It was nearly midnight before we came to Neuilly and stood awkwardly beside the white cot in the little white room where the Gilded Youth was lying. How the gilding had fallen off! All white and broken he lay, a crushed wreck of a man, with the cluttering contrivances of science swathing him, binding him, encasing him, holding him miserably together while the tide of life ran out. But when he wakened he could smile. There was real gilding in that smile, the gilding of youth, but he only flashed his eyes upon us for a fleeting second in turning his smile to her—to the Eager Soul, to her who had brought some new incandescence into his life. Then we knew why his aunt had said that we should see him. He would have us who had witnessed the planting of the seed, know how it had flowered. His smile told us that also. He could lift no hand to us, and could speak but faintly. Yet his greeting held something princely in it—fine and sweet and brave. Then he did a curious thing. He began whistling very softly under his breath and between his teeth a queer little tune, that reminded one oddly of the theme of Tschaicovski’s Symphony Pathetique—the first movement. As he whistled he turned from Henry and me and looked at the Eager Soul, who smiled back intelligently, and when she smiled he stopped. We could not understand their signals. But whatever it was so far as it pretended to a show of courage, we knew that it was a gorgeous bluff. In the fleeting glance that he gave us, he told us the truth; and we knew that he was pretending to the others that he did not know. We made some cheerful nothings in our talk, and would have gone but he held us. The Eager Soul looked at her watch, gave him some medicine, which we took to be a heart stimulant; for he revived under it, and said to me:
“Remember—that night at Douaumont?”
“Where you whistled the ‘Meditation from Thais,’ in the moonlight?”

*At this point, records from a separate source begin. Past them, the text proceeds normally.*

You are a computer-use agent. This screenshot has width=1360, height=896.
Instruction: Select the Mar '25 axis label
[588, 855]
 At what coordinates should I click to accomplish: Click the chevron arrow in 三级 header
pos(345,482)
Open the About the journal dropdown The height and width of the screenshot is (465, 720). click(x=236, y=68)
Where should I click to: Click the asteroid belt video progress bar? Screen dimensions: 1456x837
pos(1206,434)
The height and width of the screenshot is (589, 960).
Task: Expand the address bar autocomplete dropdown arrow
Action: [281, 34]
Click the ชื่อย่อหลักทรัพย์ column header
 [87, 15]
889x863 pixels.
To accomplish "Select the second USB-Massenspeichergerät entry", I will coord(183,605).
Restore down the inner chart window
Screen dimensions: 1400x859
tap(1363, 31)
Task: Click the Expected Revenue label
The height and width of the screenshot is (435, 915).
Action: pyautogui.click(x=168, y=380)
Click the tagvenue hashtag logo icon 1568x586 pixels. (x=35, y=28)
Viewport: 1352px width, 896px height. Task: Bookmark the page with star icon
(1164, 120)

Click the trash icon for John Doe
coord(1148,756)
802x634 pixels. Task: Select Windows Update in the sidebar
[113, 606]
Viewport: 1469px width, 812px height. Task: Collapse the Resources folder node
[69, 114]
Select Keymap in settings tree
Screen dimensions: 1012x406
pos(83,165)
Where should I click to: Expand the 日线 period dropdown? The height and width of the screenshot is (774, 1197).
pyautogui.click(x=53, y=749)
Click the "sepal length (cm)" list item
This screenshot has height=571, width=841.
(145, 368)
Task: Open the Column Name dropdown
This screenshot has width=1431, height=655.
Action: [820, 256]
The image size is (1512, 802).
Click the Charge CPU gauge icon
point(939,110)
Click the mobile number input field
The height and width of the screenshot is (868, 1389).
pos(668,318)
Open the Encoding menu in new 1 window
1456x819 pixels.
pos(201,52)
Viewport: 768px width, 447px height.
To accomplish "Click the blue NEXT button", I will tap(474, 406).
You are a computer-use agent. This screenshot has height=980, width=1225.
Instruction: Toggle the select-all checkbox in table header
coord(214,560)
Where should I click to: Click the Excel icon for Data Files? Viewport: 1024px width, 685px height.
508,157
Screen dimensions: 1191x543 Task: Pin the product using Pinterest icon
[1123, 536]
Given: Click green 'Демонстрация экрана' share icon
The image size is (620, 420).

“Yes,” he murmured, “and we—watched—the trucks—come out of the mist—full of life—and go into the mist,—toward death.”
“Wonderful—wasn’t it!” sighed one of us.
“Symbolic,” he whispered. And our eyes followed his to the vivid face of the Eager Soul, in the halo of her nurse’s cap. She was exceedingly glorious, and animate and beautiful. And he was passing into the mist, out toward death. He saw that he had got the figure to me, and smiled. Then suddenly something came into his face from afar, and he seemed to know that his frail craft had mounted the out-going tide. Slowly, very slowly life began to fade from his face. Further and further from shore the tide was bearing him. We seemed to be on the pier. The Eager Soul even leaned forward and put out a pretty hand, and waved at him. He signalled back with a twitch of his lips that was meant for a smile. And then we at the pier lost the last gleam of life and saw only the broken bark, wearily riding the racing tide.